We are in an environment where economic uncertainty and fear are being used as a rallying cry towards a misguided message: to stoke xenophobic anti-immigrant fears and to militate for isolationist policies. We must use the voice of business to turn the discussion back to the real issues, and to create real solutions. We need to find ways for workers up and down the income ladder to share more equitably in the benefits of innovation that are made possible by our society. We need to acknowledge that technology is changing the nature of work, and the number and kind of workers that will be needed in the future. We need a new kind of innovation — a way to build ladders of opportunity so that workers displaced by technology are not permanently displaced from economic opportunity.

The Truth about Bias

There’s another fundamental reality the current unrest brings into focus: the role racism still plays in America. Racism is like a boil that’s deeply embedded in our culture, one that we’ve not yet summoned the courage to lance and drain. It sits below the surface in our national psyche, and it becomes inflamed in times of economic stress. That’s why racial anxiety could be used as a crude means of rallying many marginalized working-class whites — and to distract from more challenging conversations about economic inequality.

This reality about racism means that it’s critical for business leaders to stand up against injustice, to speak out against voices of hate, and to demonstrate the value of inclusivity by creating working environments that are welcoming to all. It also makes it even more important to build those ladders of opportunity, and to refuse to leave anyone behind —no matter whether they’re urban minorities or middle-America working-class whites. The economic strife that comes from leaving any group behind is a dangerous breeding ground for hate.

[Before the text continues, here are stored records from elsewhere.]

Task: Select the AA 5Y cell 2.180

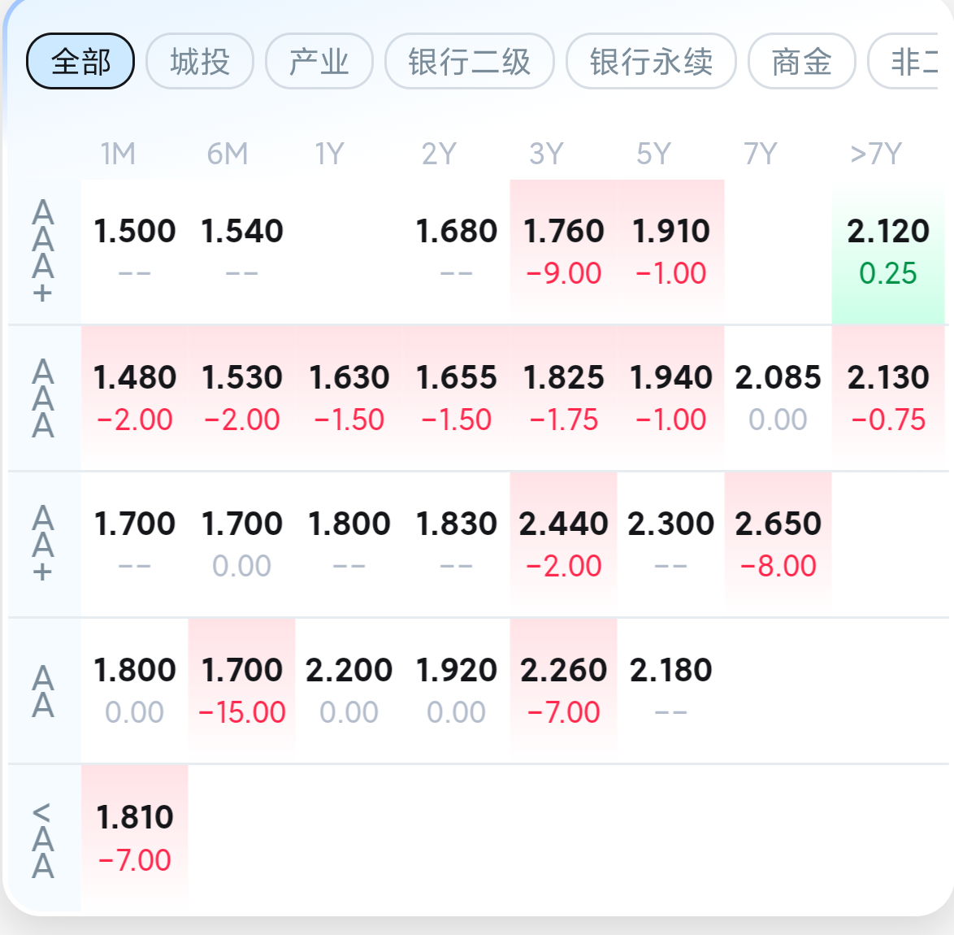Action: click(670, 690)
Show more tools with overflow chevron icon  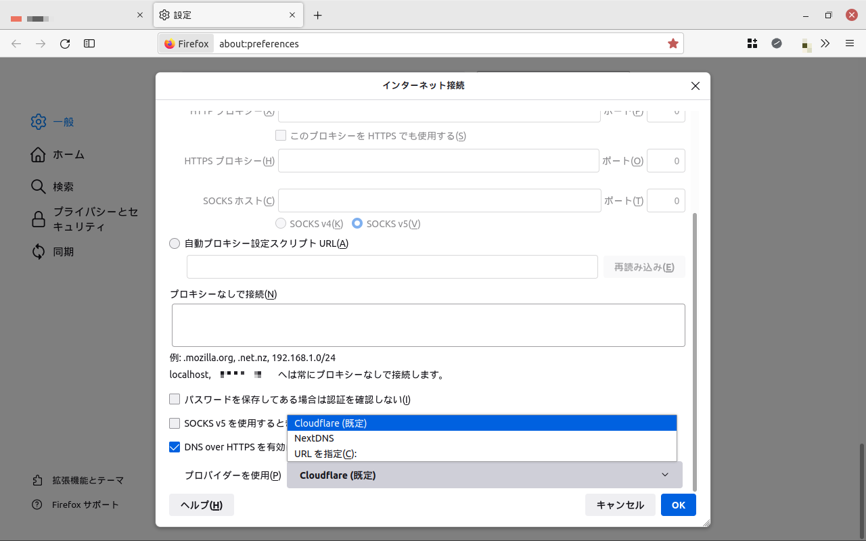pyautogui.click(x=825, y=43)
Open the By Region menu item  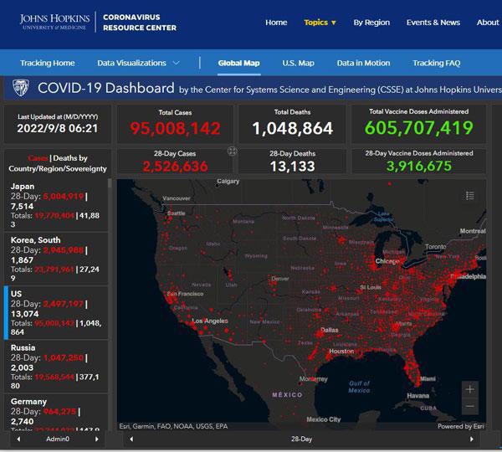(371, 23)
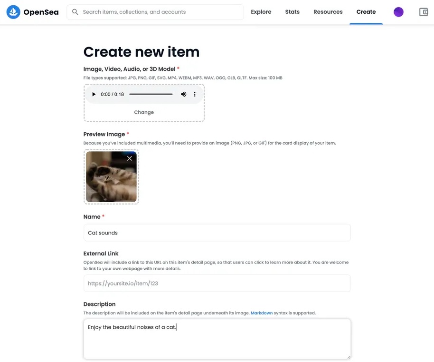Click the External Link URL field
Image resolution: width=434 pixels, height=362 pixels.
pyautogui.click(x=217, y=283)
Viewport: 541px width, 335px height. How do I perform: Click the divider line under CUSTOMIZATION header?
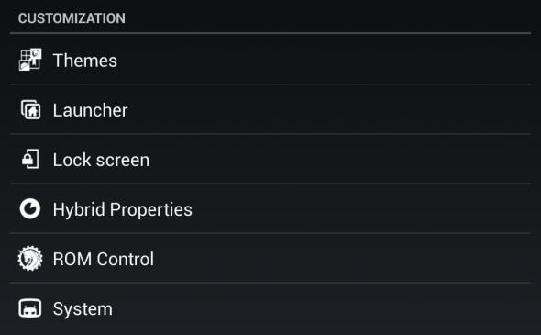coord(271,33)
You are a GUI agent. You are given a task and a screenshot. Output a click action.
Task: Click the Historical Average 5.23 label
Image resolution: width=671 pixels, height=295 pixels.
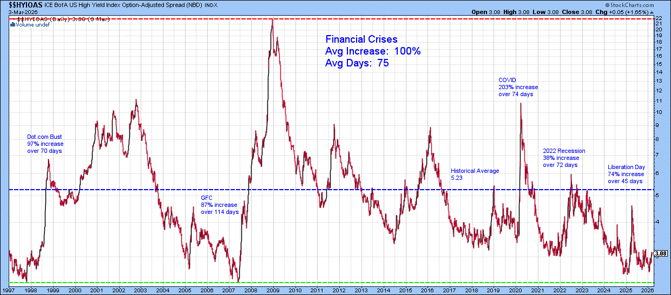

It’s time for business to act

Business has a large and powerful voice in our society. It’s a voice that has often been used to influence public opinion, government policy, and legislation. We now could use that same powerful voice as an instrument for healing: to turn our conversation back to the real issues, to use our powers of innovation to create solutions that generate broad economic prosperity, and to stand up against injustice and create inclusive environments. It’s an opportunity to do what’s right at the most important time. Let’s all figure out how to take it.